つれづれなるままに-日暮日記

現世の森羅万象を心に映りゆくままに書きつくる。

恐る恐る1年3カ月ぶりの中国訪問

 3月1日から5日まで中国を旅行していました。上海から長江上流の常州、さらに張家港という街を訪れ、当地のビジネスマンと話してきました。ビジネスの詳細はここでは触れませんが、いずれも中国側は商売熱心で、いろいろな案件が持ち込まれました。浅学菲才の小生が応じられるかどうか分かりませんが、精いっぱい応えたいと思っています。
 常州では、大規模開発された西太湖科技産業園区を見てきました。ここは、膨大な土地(最大90平方キロ)を4、5カ所に区分し、金融園区、諸学校を呼び込んだ学園区、IT関係企業を集中させた技術開発園区、世界の商品を陳列させるような自由貿易区園区を造っています。そのほか、高層の共同住宅も用意され、職住接近で生活できる。その規模の大きさに驚かされました。
 長江の沿岸都市である張家港市も街中が整然としており、広い通りと植樹帯が印象的。あたかも欧州を思わせるような錯覚にとらわれるほど、中国離れした美しい街でした。張家港は、大行政区で言えば、江蘇省の中の蘇州市に属します。市の中に市があるのは日本人には理解しがたいのですが、行政的には蘇州市張家港市となります。この張家港市は地方都市とはいえ、人口は120万人に達するそうです。
 ここでは、地元で名士のビジネスマン、富豪たちと会食する機会を持ちました。彼らと意見交換すると、いずれも強く主張するのは、日本の技術力や企業や工場内の管理能力の高さ、そしてすべてにおける人間への優しさ、安全への信頼性でした。何度も日本を旅行し、しっかり見るところは見ているのです。
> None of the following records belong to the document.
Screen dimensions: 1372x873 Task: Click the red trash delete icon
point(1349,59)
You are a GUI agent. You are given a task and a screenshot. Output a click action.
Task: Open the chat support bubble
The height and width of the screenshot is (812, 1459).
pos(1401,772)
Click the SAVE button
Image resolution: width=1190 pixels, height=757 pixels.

GDP規模を中国に抜かれたからと言って、日本も捨てたものではない。
 実は、今回の中国旅行は1年3カ月ぶり。本来なら、昨年もっと行っていたはずですが、なぜかためらっていました。それは、いささかの不安があったからです。現在、中国で日本人がスパイ容疑で5人拘束されています。中国アナリシスト仲間の小生の友人は「中国には当分行かん」と言っているし、先日の講演会で、中国政治が専門の大学教授が「学術交流する我々も中国訪問をためらっている」と吐露していました。
 小生はスパイ活動など一切していませんが、中国情勢についての分析を人に話したり、文章にまとめています。また、「こんなに脆い中国共産党」などといった題名の”反共産党的”な書も出版しています。中国では、情報を聞き出すという面で記者とスパイは紙一重。このため、小生も当局に狙われ、拘束されるのではないかと友人、内人が心配していました。結果として今回は杞憂となりましたが、今後もその心配は消えないでしょう。
 上海では、今回同行した上海人の友人の家族と食事を共にしたり、日系企業に勤める大学での教え子だった元留学生に誘われて浦東地区陸家嘴の超高層ビル、上海タワー(上海中心)に登ったりしたのも良い思い出となりました。600メートル以上という頂上部から見た市街地の景色がモヤに霞んでいたのは、残念でしたが、、。


 上の写真は、浦東地区陸家嘴に並んだ3棟の高層ビル群で、左から金茂大厦、金融中心(森ビル)、そしてそれよりずんと高い上海タワー。上海タワー頂上部から見下ろした浦東地区と市内西部の風景。